Страница 76 из 96
— Всё это привычка, — сказал он.
Они сидели теперь один на один, и им некого было стесняться. Фру тотчас сделалась разговорчивее. Ей отнюдь не на кого было пожаловаться, но дело в том, что с Августом так хорошо говорить, и они ведь старые знакомые.
— Так вам по-прежнему хорошо живётся?
— Да, только это и можно сказать, — отвечала фру.
Правда, не совсем так чудесно и замечательно, как после его возвращения, но этого нельзя было и ждать.
Август понял по тону, что великая радость и влюблённость несколько уменьшились по той или иной причине. Он сказал:
— Доктор купил себе мотоциклетку, как я слышал?
— Ну да, конечно. Но странное дело, благословение божье не вошло в дом вместе с этой покупкой.
Он теперь никогда не говорит о своём недостатке, и о том, что странно, как она не разлюбила его, несмотря на стеклянный глаз. Но зато и она не может ответить, что она любила бы его, даже если б он был слепой. Да, теперь он привык к этому и считает себя таким же совершенным, каким был прежде.
— Всегда так бывает, — сказал Август, чтобы сказать хоть что-нибудь.
Вот теперь он приобрёл мотоциклетку и хочет, чтобы она боялась, когда он уезжает на ней, но разве это так опасно?
— Ничуть! — фыркнул Август. — Просто он ещё недостаточно привык.

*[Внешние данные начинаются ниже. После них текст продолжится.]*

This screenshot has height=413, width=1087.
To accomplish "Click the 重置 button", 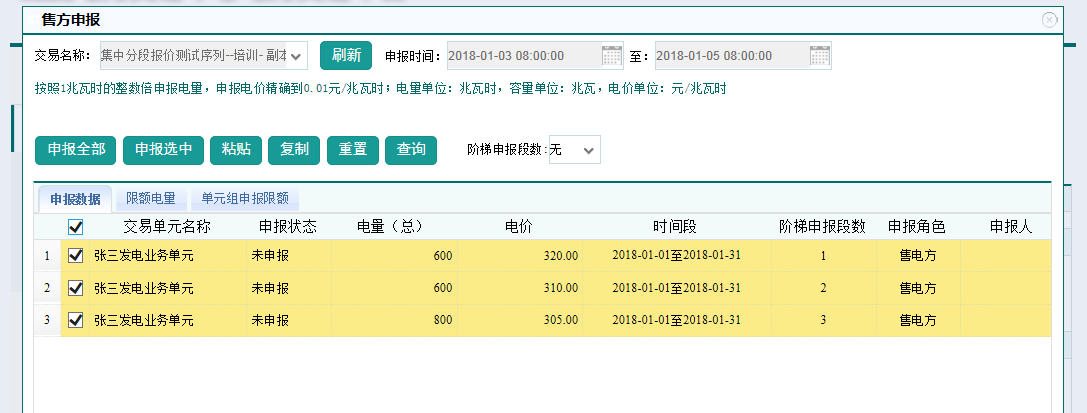I will (352, 149).
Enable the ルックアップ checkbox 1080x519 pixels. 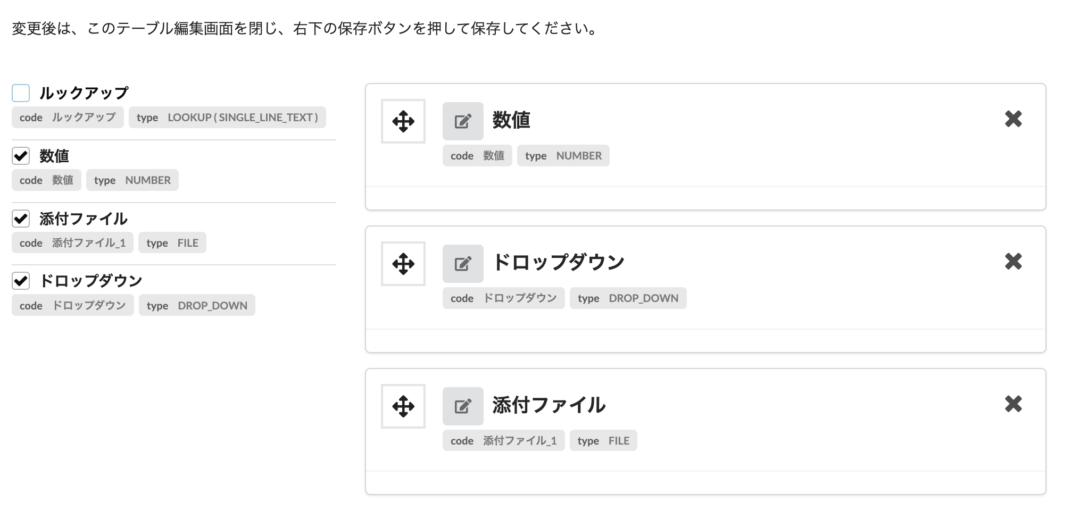tap(21, 93)
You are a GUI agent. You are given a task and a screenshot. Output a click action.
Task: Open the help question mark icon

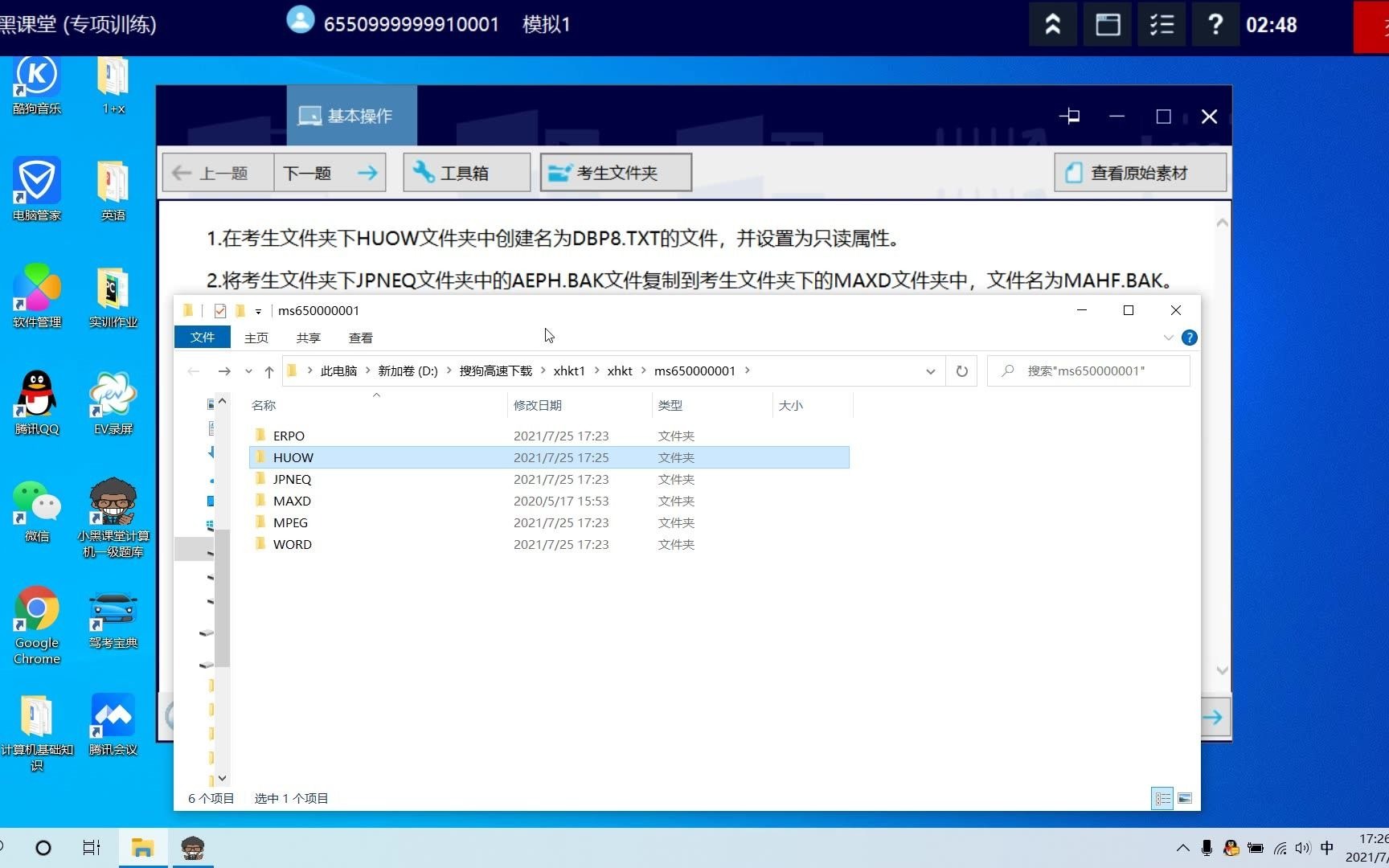click(1215, 25)
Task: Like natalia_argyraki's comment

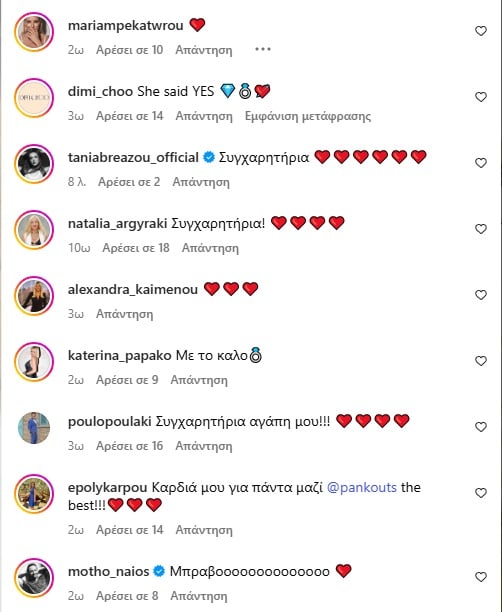Action: (x=481, y=229)
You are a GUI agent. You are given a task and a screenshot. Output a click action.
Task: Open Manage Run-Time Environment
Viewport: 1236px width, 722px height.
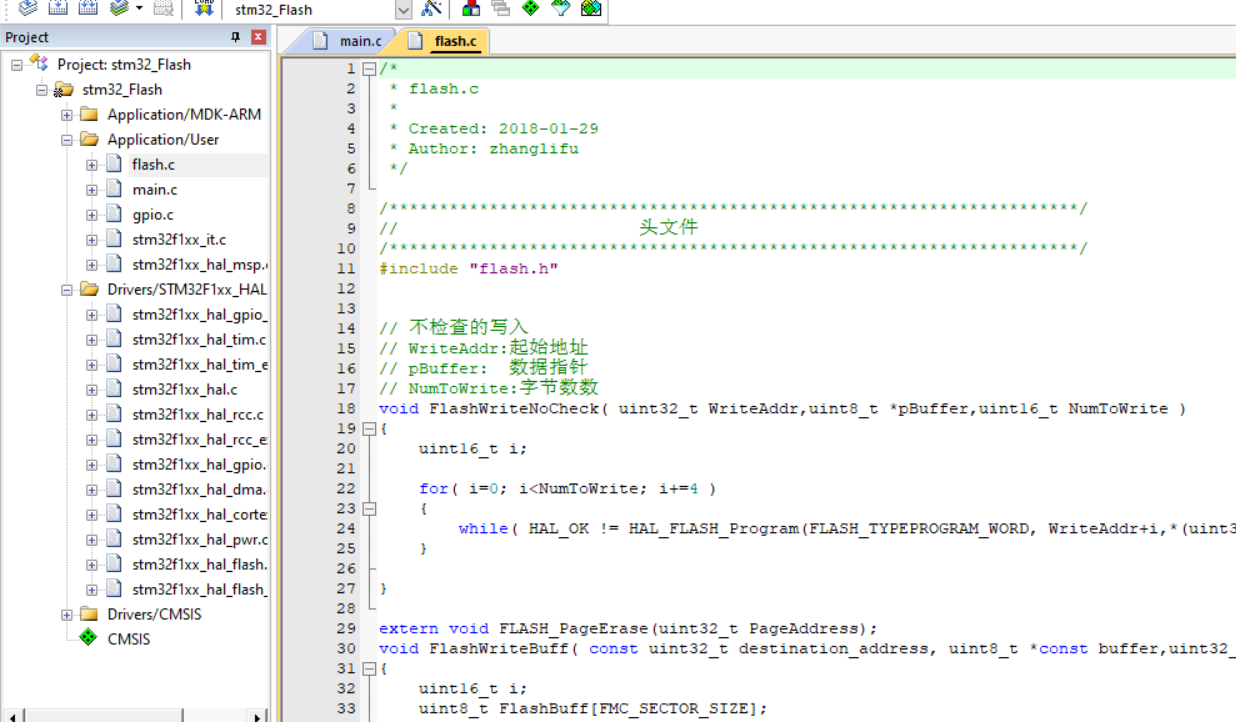click(530, 9)
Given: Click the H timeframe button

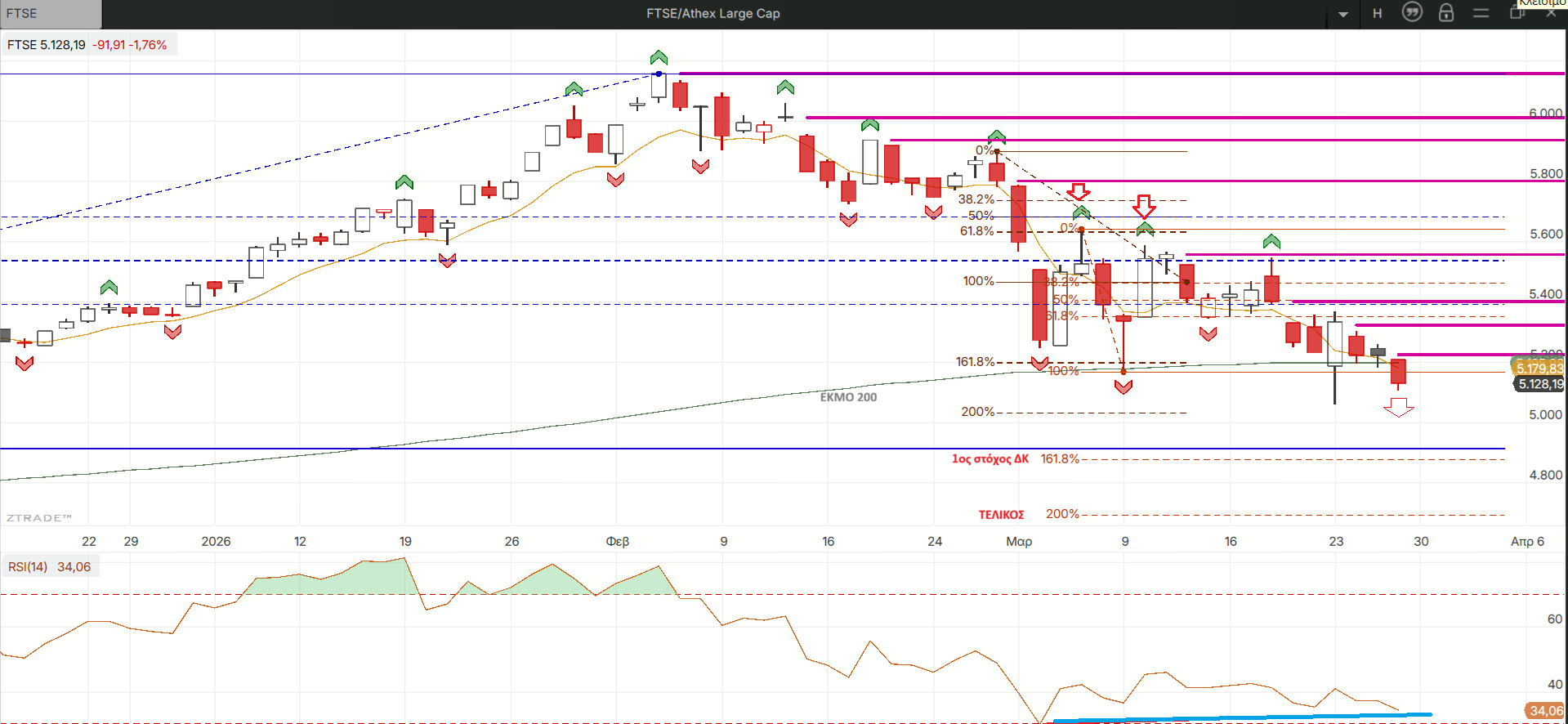Looking at the screenshot, I should click(1378, 14).
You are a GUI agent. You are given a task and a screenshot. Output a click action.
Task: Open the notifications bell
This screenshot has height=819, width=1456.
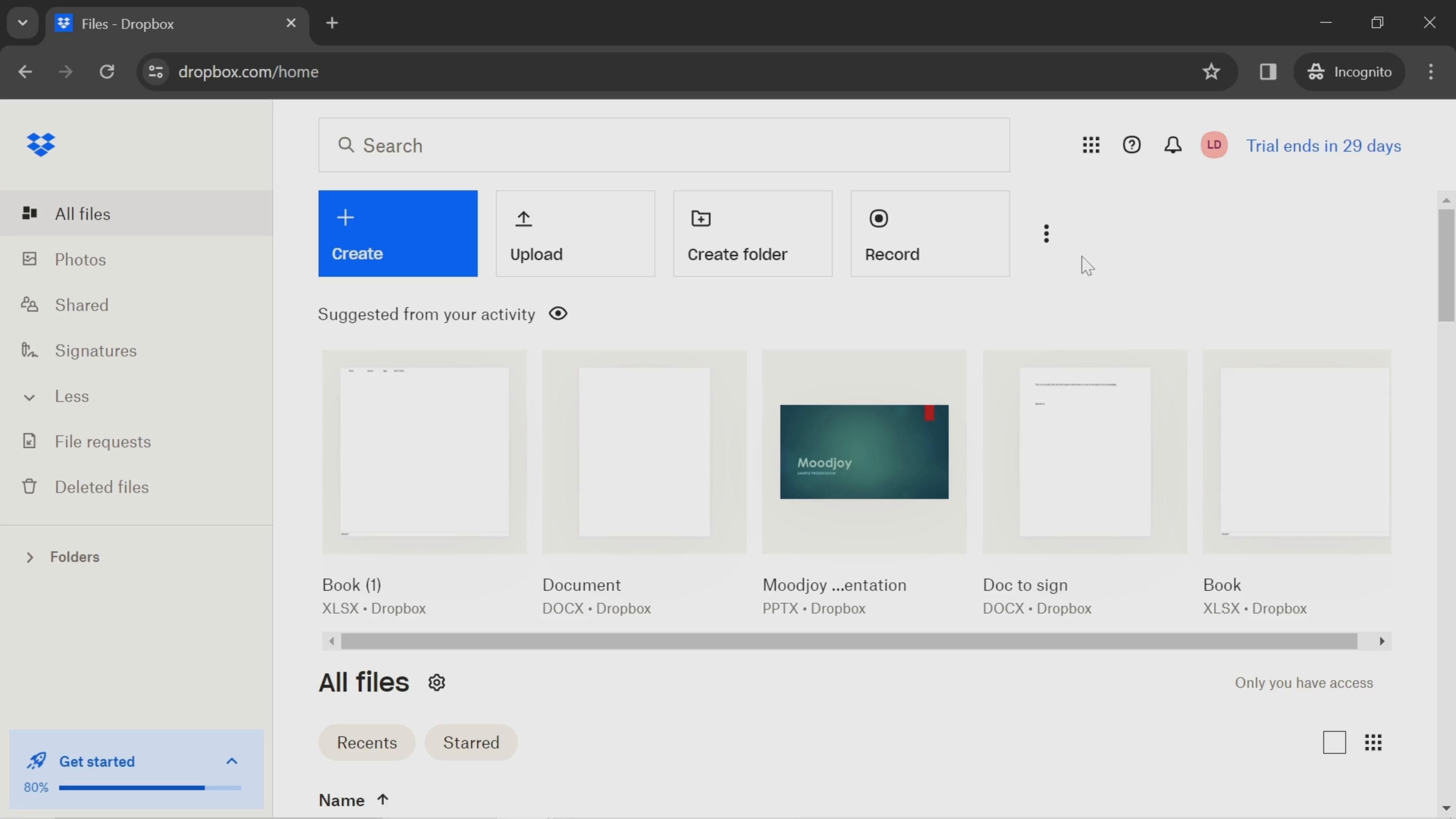click(x=1172, y=145)
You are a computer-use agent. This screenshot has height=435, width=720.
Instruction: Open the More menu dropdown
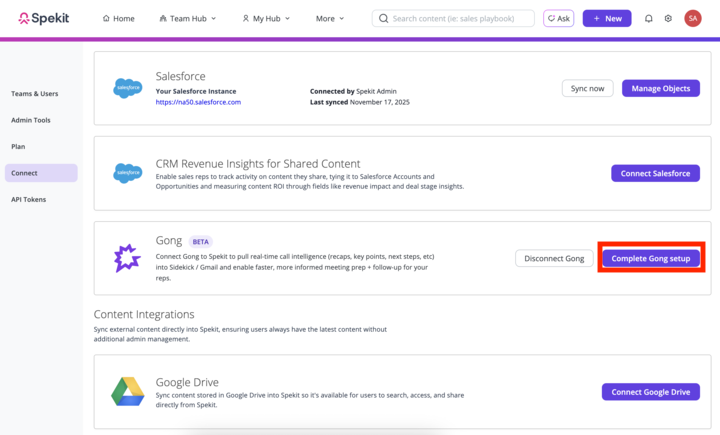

Ну, а зачем же ей тогда не ложиться спать, а ждать его и бояться? Но она отлично видит, что он этого хочет. Потом он не велит ей ходить в сегельфосскую лавку и покупать, у приказчика, у того, с вьющимися волосами. Он этого не хочет. А в другой раз она встретила на дороге нового уполномоченного областного судьи, и этого он тоже не хочет.
— А что я говорил! — воскликнул Август. — Я хорошо знаю, когда бывают такие душевные настроения в жизни. Но на это не стоит обращать внимание.
Ей и так почти что не с кем разговаривать, не с кем позаняться, бог видит, что это так, уж он мог бы позволить ей хоть столечко с кем-нибудь поболтать, но нет, он такой странный. Они ведь не прятались куда-нибудь в кусты и не обнимались, потому что это было бы и грешно, и стыдно, и этого никогда не случится. А вот он такой. И хотя у него стеклянный глаз, который он вынимает и моет, но ей приходится расхваливать этот глаз и уверять, что он такой же красивый, как и другой, здоровый. И он говорит, что это её вина, что он окривел и стал уродом на всю жизнь. И это правда, потому что ведь она пригласила тогда Осе. То же самое и с мотоциклеткой: он всё говорит, что ей дела нет, если что случится с ним на дороге, и что ей наплевать, если он потеряет и другой глаз. Разве это не отвратительно?
— Может быть, вы хотите, чтобы я поговорил с ним? — спросил Август.
— Нет, нет, нет! — испуганно запротестовала она. — Никогда не упоминай об этом и вообще и вида не показывай.
— Потому что мне это ничего не стоит.
— Да, но это совершенно невозможно: потом будет только ещё хуже. Да, впрочем, всё не так уж плохо, он бывает иногда очень мил со мной и говорит: «Ты ведь знаешь, Эстер, ты и я, мы — одно!» Если б только мне позволили забеременеть! Я хотела бы маленькую девочку.
— А вам не позволяют? Я бы и спрашивать не стал!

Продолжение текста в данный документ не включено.